WHAT TO DO: In the records below, find the line holding "This screenshot has width=615, height=579."; copy it and every line after it to the end, omitting all images.

::::::::::

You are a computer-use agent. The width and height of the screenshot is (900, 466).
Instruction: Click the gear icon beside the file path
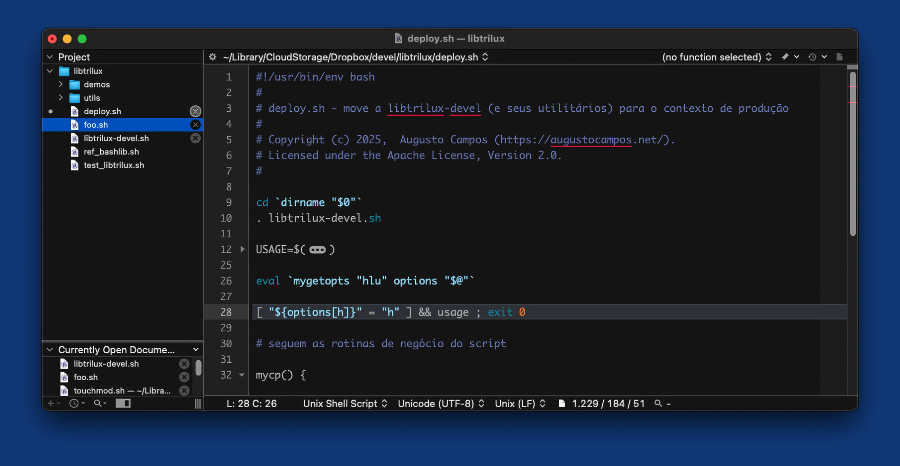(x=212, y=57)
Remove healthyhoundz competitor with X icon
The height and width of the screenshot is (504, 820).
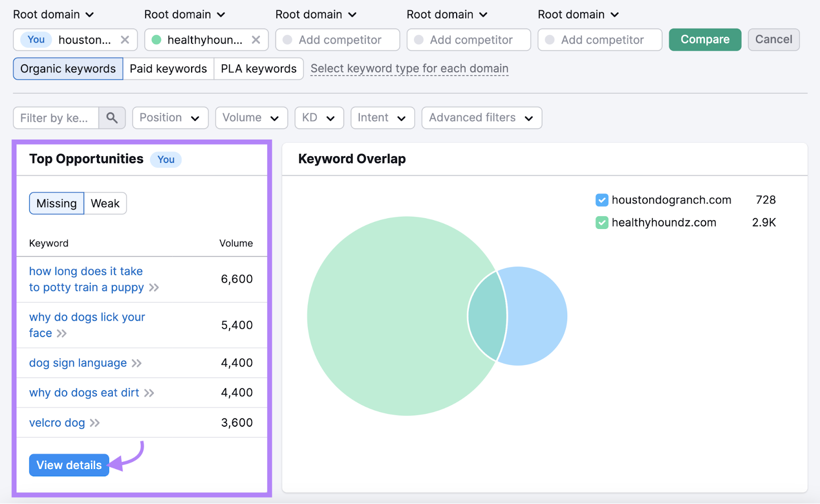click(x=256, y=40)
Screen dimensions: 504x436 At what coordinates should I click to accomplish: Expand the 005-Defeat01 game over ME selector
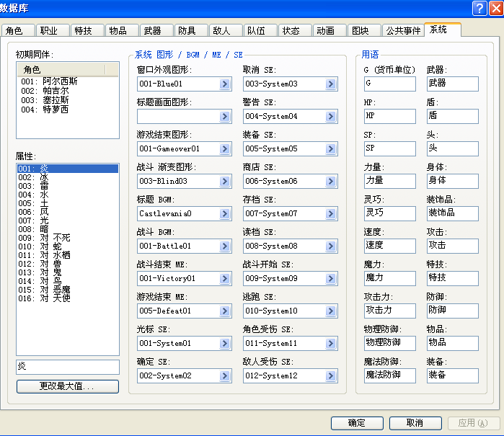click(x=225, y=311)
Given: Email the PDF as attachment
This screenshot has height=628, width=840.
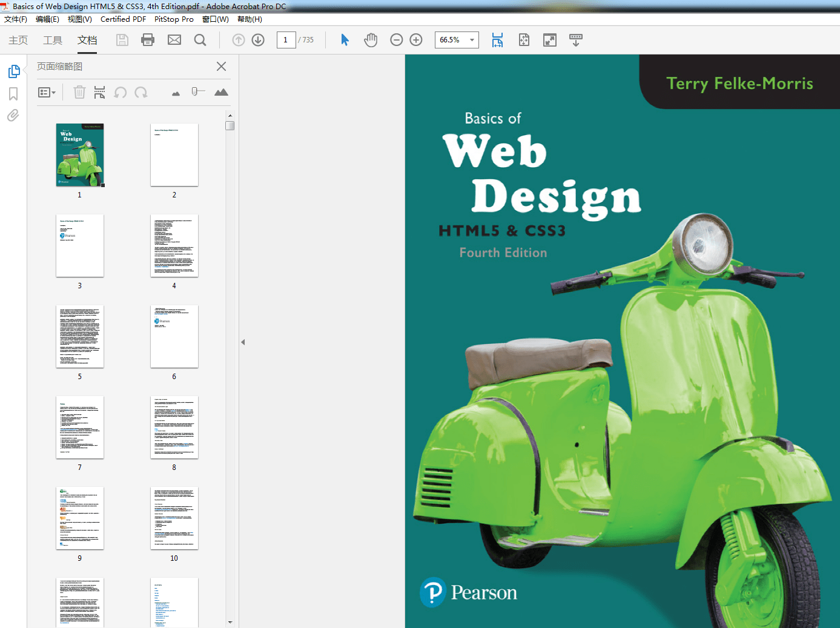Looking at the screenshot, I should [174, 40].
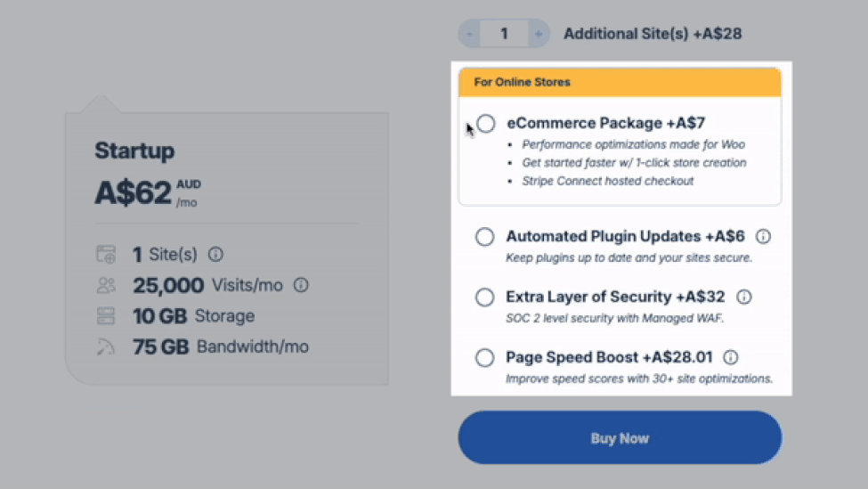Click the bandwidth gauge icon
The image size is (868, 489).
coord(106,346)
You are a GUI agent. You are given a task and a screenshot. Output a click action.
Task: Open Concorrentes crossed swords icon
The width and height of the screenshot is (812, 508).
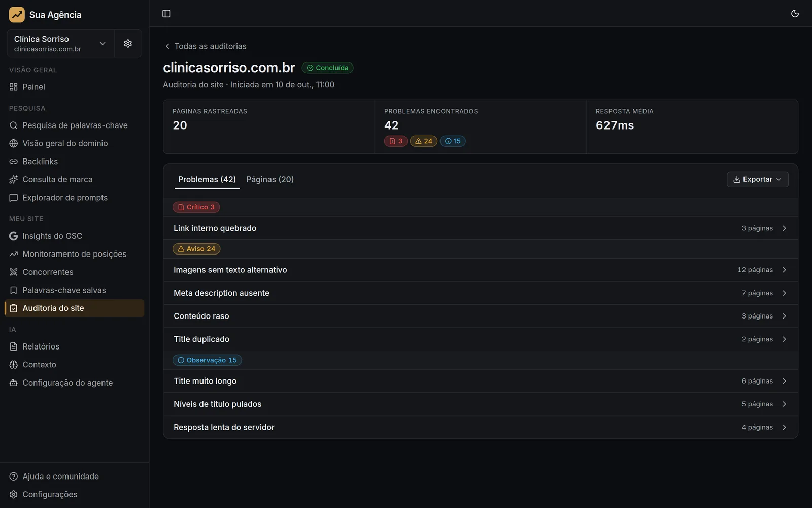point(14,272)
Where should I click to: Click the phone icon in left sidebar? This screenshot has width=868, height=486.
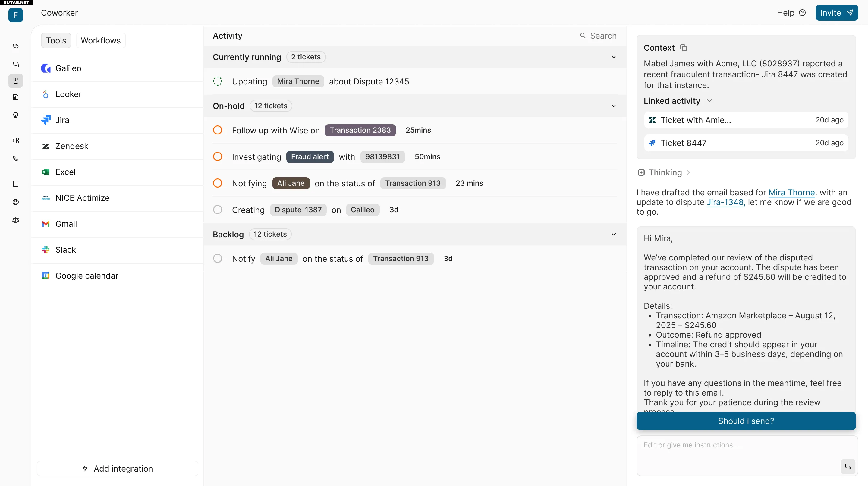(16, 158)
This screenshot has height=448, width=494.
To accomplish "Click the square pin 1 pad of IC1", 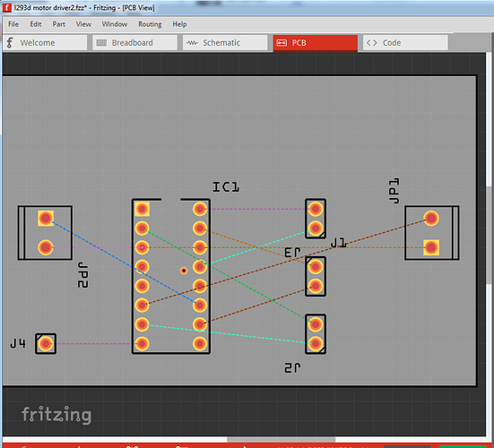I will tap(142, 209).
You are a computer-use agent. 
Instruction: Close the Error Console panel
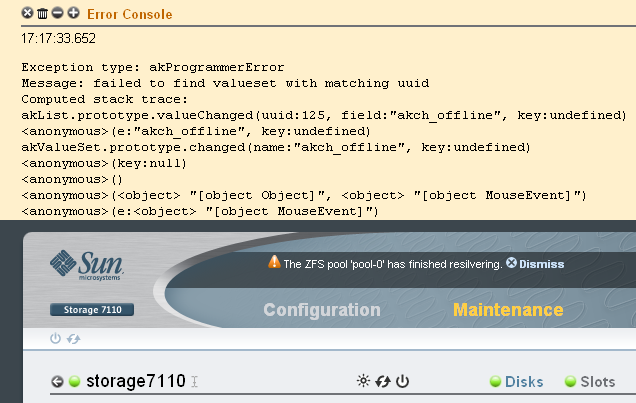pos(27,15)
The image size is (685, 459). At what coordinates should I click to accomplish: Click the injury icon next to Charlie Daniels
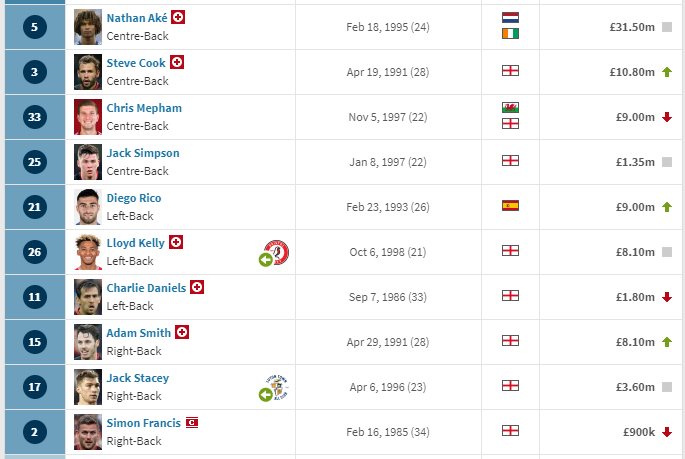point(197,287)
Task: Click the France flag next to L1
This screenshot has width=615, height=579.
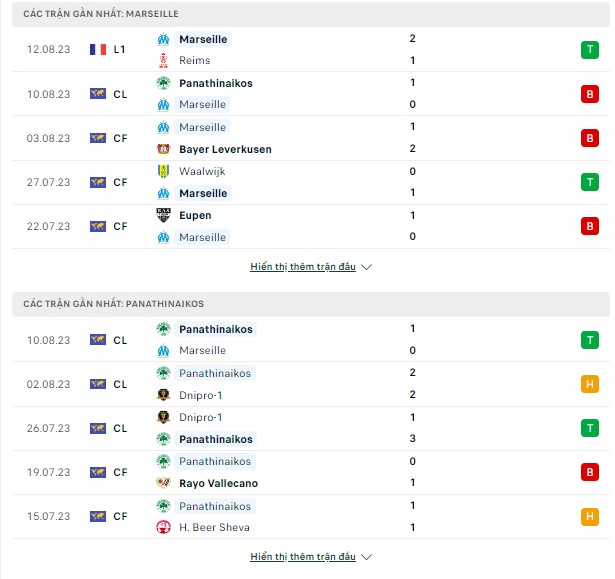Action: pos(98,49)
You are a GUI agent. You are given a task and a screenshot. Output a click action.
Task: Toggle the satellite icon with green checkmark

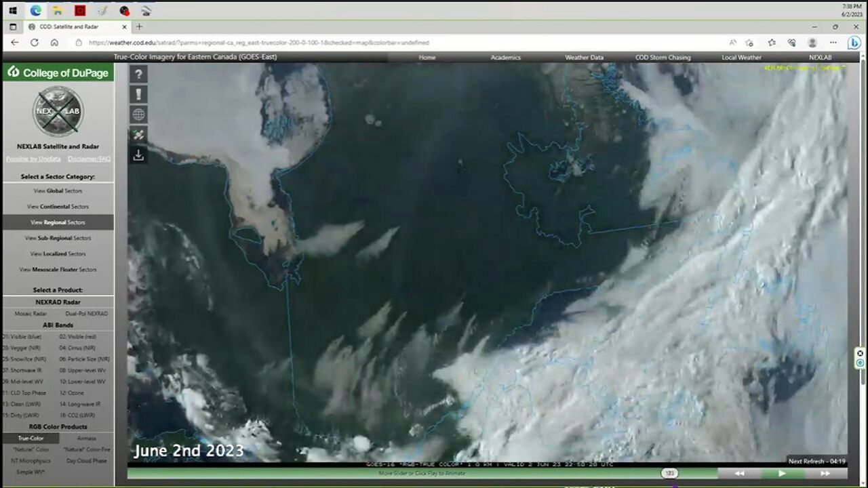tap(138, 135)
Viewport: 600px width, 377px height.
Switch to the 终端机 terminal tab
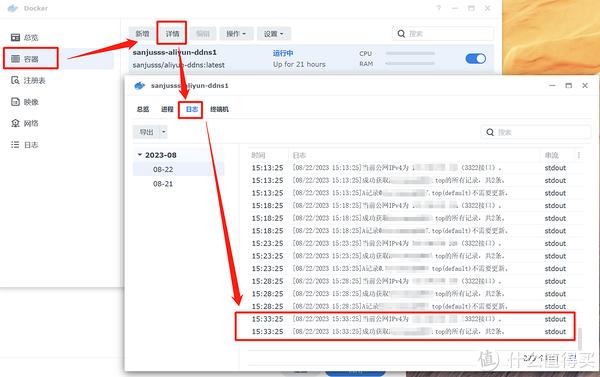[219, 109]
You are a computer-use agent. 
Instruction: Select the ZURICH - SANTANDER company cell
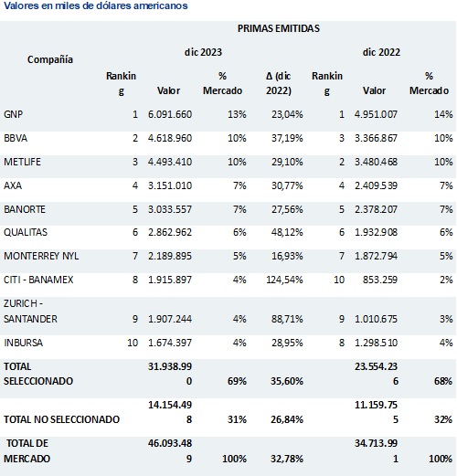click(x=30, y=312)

::::::::::

WRITTEN RESPONSE:
This screenshot has width=615, height=579.
Action: pos(98,49)
You are a GUI agent. You are given a task and a screenshot. Output a click action.
Task: Toggle the satellite icon with green checkmark

tap(138, 135)
Viewport: 600px width, 377px height.
Switch to the 终端机 terminal tab
[219, 109]
You are a computer-use agent. 
Instruction: Select the ZURICH - SANTANDER company cell
click(x=30, y=312)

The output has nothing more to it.